私のところに不動産屋から電話で、留守電に保明が家賃滞納して家財道具一式そのまま置いていなくなったとメッセージが入っていた。
私はすぐに保明に電話すると、勤めていた会社もそのまま無断で欠勤したまま、新聞屋さんで住み込みで働いてると言っていた。
そして、
「滞納した家賃とか契約解除のお金とかどうするの?
私はもう昼間の仕事しかしてないから払えないよ」
と言うと
「そのままで何もするな」
と言われた。
前に住んでたところもそのままで、いい歳してほんとにいい加減な人…。
私一人ではどうにも出来ず結局、放置になってしまった。
その2~3週間後、今度は和也がやらかした。
新聞屋さんの業界用語で「天ぷら」をした。
「天ぷら」とは架空の契約をして販売店の店主を騙して歩合給を上げることらしい。
それがバレて給料から店の損失分と家賃を引かれてほとんど手元に残らない状態で解雇、寮も退去しなければならなくなった。

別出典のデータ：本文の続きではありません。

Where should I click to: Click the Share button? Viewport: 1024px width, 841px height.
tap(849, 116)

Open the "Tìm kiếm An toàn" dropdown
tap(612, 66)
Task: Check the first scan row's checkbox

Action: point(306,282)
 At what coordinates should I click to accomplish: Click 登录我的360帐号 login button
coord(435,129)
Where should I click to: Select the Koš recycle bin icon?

私 「この先、どうするの?行く宛はあるの?仕事は?」
あまりに急なことで私は問い詰めるように言った。
和也 「仕事も行く宛もない…」
私 「はぁ………………(ため息)」
私は一瞬、和也を捨てて保明のところへ戻ろうかとも考えた。
そしてまた1から新たな居場所探しをしなければ……と。
すると和也が何を血迷ったのかこんなことを言い出した。
和也 「旦那、今、新聞屋の寮にいるんだろ?そこに入れないかな?旦那、怖いけど男気あって嘘だけはつかない人だって俺は信じてるから…」
私は、この男は何を言ってるんだ?バカにも程があるとさえ思ったけど、このままじゃ私までホームレスだと思い、仕方なく保明に電話した。
事情を説明すると
保明 「Rは別居中だったのを呼び寄せるってことにして、お前(和也)は俺の後輩ってことにして話してみるから。
その代わり、入ったら絶対、今回みたいなことはするなよ!」
和也は今後、不正はしないことを約束して、保明が働いている新聞屋さんの寮へ移り住むことになった。
和也の起こした不祥事のせいで一時はどうなることかと思ったけど、なんとかホームレス生活を免れた。
でもそれは、新たな波乱の幕開けだった。